REQUIRED ACTION:
Output the entries below so that they read exactly as they do now.

DATA PROVIDED:
******

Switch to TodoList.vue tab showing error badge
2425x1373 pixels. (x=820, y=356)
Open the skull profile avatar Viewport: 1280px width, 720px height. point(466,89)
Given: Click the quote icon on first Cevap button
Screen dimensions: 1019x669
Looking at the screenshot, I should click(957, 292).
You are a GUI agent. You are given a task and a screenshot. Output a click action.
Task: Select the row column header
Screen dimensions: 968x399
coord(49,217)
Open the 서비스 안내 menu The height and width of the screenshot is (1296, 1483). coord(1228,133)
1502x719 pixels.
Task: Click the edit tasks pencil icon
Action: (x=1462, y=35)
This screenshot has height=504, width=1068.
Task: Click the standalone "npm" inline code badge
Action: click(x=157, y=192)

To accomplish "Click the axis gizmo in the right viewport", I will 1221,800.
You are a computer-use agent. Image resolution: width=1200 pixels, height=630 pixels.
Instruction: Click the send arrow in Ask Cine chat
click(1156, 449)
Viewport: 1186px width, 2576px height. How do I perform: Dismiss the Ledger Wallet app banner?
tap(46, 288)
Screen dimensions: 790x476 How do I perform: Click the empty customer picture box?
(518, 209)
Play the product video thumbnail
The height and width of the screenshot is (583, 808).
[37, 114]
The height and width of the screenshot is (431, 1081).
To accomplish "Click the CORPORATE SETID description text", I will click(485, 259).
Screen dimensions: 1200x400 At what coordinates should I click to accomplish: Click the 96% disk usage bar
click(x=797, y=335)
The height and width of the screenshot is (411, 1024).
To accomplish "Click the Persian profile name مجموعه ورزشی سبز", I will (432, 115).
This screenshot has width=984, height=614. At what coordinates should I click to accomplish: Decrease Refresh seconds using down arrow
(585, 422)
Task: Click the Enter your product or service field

******

ANSWER TO THE PROBLEM:
Switch to TodoList.vue tab showing error badge
2425x1373 pixels. (x=820, y=356)
Open the skull profile avatar Viewport: 1280px width, 720px height. point(466,89)
Given: Click the quote icon on first Cevap button
Screen dimensions: 1019x669
Looking at the screenshot, I should click(957, 292).
You are a GUI agent. You are given a task and a screenshot. Output a click action.
Task: Select the row column header
Screen dimensions: 968x399
coord(49,217)
Open the 서비스 안내 menu The height and width of the screenshot is (1296, 1483). coord(1228,133)
1502x719 pixels.
Task: Click the edit tasks pencil icon
Action: (x=1462, y=35)
This screenshot has height=504, width=1068.
Task: Click the standalone "npm" inline code badge
Action: click(x=157, y=192)

To accomplish "Click the axis gizmo in the right viewport", I will 1221,800.
You are a computer-use agent. Image resolution: width=1200 pixels, height=630 pixels.
Instruction: Click the send arrow in Ask Cine chat
click(1156, 449)
Viewport: 1186px width, 2576px height. How do I perform: Dismiss the Ledger Wallet app banner?
tap(46, 288)
Screen dimensions: 790x476 How do I perform: Click the empty customer picture box?
(518, 209)
Play the product video thumbnail
The height and width of the screenshot is (583, 808).
[37, 114]
The height and width of the screenshot is (431, 1081).
To accomplish "Click the CORPORATE SETID description text", I will click(485, 259).
Screen dimensions: 1200x400 At what coordinates should I click to accomplish: Click the 96% disk usage bar
click(x=797, y=335)
The height and width of the screenshot is (411, 1024).
To accomplish "Click the Persian profile name مجموعه ورزشی سبز", I will (432, 115).
This screenshot has width=984, height=614. At what coordinates should I click to accomplish: Decrease Refresh seconds using down arrow
(585, 422)
Task: Click the Enter your product or service field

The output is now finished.